Data shown Block Start

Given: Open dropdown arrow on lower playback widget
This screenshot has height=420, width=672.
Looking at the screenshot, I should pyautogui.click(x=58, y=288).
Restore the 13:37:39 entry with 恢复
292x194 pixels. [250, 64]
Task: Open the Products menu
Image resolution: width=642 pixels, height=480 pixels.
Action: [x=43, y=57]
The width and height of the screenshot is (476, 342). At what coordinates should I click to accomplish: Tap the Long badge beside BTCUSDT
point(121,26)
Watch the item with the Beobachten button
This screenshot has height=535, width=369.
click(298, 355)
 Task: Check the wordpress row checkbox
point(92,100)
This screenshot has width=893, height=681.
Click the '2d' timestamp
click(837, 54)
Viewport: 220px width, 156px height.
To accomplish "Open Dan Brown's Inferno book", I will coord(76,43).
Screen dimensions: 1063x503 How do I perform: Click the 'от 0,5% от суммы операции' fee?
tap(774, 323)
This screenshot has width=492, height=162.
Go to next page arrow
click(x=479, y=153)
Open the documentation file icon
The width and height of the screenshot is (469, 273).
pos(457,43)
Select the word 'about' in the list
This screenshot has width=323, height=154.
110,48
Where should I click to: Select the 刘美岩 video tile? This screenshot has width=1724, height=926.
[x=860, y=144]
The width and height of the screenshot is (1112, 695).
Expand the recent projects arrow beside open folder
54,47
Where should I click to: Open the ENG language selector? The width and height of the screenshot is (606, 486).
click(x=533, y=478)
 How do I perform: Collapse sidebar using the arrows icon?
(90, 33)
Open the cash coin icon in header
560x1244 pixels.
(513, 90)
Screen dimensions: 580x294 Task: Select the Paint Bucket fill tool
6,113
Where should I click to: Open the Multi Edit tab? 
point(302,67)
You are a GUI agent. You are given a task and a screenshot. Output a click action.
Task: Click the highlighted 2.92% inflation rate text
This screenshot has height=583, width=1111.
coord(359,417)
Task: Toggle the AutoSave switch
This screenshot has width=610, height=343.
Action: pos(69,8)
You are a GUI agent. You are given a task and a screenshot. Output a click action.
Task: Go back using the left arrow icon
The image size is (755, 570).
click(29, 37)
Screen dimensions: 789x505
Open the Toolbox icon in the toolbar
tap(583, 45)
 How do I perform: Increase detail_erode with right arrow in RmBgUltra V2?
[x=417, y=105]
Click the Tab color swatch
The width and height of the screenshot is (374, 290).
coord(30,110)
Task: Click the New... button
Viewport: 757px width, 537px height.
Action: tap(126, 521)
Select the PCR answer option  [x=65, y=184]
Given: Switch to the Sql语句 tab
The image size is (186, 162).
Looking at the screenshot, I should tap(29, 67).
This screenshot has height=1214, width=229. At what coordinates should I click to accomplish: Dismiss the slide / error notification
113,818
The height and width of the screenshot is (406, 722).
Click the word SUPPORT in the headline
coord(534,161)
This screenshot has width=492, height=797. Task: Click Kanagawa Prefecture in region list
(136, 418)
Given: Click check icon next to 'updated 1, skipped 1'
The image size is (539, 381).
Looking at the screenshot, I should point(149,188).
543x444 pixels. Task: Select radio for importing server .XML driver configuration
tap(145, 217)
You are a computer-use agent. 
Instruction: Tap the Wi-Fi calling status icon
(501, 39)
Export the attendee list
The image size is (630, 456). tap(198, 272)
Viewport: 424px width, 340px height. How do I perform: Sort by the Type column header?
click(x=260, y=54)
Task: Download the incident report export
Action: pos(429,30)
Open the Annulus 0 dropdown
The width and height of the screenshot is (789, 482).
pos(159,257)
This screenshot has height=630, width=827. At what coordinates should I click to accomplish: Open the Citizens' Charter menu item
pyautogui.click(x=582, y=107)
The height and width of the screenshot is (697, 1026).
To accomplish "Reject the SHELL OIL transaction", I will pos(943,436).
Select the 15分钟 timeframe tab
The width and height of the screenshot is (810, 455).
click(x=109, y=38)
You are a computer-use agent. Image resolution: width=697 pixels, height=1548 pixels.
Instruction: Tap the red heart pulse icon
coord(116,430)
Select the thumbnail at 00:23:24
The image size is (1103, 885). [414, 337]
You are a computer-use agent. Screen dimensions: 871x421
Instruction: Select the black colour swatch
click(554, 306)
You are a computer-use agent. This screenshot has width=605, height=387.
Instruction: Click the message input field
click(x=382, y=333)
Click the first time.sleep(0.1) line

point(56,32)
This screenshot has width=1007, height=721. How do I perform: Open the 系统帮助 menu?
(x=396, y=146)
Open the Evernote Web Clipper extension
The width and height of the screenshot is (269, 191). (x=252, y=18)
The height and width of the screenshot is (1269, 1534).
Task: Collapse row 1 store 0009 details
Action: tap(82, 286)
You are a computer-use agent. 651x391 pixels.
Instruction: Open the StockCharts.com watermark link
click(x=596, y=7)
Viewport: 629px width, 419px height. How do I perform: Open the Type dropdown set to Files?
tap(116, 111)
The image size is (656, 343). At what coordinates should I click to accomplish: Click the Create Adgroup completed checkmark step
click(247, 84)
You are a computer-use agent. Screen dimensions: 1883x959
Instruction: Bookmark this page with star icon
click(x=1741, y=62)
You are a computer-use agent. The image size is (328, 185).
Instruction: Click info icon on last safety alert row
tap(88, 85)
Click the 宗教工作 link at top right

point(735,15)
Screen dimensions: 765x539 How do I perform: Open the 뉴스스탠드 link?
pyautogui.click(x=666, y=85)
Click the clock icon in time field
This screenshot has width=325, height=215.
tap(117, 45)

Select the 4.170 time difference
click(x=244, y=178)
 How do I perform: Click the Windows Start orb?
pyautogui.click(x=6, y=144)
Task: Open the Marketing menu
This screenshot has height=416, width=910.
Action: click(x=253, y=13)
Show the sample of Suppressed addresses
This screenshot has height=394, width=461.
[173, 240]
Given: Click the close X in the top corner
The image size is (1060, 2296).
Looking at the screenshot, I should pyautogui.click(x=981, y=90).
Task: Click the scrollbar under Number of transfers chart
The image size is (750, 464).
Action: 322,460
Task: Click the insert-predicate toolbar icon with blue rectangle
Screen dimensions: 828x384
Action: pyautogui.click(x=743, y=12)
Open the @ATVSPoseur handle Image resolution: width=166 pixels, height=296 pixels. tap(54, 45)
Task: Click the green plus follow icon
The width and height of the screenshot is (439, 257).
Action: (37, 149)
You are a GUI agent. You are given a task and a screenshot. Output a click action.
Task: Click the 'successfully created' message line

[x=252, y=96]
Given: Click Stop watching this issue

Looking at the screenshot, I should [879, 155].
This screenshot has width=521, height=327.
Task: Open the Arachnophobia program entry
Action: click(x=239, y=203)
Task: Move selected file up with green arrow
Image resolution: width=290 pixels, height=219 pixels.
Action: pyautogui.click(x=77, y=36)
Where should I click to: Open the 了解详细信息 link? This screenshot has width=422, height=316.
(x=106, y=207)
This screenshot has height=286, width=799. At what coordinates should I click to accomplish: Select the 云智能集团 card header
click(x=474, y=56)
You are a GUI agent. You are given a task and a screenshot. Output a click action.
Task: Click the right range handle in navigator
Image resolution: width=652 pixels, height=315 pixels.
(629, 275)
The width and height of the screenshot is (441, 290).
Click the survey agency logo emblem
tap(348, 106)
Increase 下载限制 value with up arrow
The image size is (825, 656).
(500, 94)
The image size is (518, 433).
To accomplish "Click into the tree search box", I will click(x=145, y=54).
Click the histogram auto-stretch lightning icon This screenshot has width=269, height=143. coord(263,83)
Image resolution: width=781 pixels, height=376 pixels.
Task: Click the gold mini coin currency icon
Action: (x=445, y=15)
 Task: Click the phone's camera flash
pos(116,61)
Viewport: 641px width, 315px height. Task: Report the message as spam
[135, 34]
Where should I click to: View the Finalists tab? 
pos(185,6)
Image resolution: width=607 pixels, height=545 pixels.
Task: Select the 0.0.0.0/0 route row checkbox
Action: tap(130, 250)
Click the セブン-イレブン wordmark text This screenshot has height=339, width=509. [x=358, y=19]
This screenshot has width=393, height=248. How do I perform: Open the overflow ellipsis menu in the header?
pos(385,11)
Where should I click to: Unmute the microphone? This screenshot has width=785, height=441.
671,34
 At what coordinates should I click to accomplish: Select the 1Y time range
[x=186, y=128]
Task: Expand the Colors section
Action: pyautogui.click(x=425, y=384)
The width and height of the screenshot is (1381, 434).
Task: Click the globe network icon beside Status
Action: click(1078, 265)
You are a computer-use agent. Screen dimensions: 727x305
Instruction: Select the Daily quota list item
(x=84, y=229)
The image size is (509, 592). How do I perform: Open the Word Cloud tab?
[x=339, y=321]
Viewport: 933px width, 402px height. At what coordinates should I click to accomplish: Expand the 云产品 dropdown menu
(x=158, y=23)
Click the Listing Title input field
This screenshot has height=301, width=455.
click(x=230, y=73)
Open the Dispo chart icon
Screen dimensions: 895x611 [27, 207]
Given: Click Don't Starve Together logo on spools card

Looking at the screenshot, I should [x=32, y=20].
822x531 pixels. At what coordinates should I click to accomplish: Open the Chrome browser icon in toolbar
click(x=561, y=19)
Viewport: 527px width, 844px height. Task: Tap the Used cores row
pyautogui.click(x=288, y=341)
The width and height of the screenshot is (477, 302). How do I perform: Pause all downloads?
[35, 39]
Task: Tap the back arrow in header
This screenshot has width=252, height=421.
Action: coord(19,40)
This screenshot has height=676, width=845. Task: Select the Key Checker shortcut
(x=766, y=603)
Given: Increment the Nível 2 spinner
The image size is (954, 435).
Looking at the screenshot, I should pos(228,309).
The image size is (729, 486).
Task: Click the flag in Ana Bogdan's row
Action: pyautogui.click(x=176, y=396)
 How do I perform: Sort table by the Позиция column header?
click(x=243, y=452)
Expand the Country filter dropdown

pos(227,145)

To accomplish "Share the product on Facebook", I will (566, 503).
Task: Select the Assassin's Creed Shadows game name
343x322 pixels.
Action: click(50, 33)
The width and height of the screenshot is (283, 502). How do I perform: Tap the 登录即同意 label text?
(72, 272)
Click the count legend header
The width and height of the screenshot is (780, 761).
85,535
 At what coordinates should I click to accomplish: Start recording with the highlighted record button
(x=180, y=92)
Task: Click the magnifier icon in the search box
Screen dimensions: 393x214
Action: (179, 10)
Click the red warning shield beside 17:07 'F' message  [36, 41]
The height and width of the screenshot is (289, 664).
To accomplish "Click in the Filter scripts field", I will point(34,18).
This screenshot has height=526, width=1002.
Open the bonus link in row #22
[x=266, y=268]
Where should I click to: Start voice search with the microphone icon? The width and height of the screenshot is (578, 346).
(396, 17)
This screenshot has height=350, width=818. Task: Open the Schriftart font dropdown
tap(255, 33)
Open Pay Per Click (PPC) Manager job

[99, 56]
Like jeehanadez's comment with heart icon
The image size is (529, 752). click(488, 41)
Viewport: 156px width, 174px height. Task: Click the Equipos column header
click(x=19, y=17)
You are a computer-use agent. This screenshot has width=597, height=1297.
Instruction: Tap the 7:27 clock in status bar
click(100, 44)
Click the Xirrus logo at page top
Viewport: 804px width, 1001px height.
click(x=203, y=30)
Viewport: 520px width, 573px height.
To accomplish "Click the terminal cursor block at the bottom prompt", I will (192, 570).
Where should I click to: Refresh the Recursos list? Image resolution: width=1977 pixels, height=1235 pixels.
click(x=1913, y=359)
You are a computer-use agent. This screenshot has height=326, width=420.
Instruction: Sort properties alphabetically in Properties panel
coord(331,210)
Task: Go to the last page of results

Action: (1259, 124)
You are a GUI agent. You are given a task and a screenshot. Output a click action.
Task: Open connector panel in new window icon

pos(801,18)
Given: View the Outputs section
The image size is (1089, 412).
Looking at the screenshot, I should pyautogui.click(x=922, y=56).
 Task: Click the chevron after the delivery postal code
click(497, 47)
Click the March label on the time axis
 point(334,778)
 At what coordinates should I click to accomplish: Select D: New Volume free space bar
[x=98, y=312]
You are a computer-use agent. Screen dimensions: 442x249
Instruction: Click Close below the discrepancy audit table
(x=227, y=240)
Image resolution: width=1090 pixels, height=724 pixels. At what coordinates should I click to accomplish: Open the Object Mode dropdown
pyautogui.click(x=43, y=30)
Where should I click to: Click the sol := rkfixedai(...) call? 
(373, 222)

Data shown Block End

- [Task to complete] Each line of the entries above that contains "green" is to be copied.

- [Response for this exercise]
Task: Click the green plus follow icon
Task: Move selected file up with green arrow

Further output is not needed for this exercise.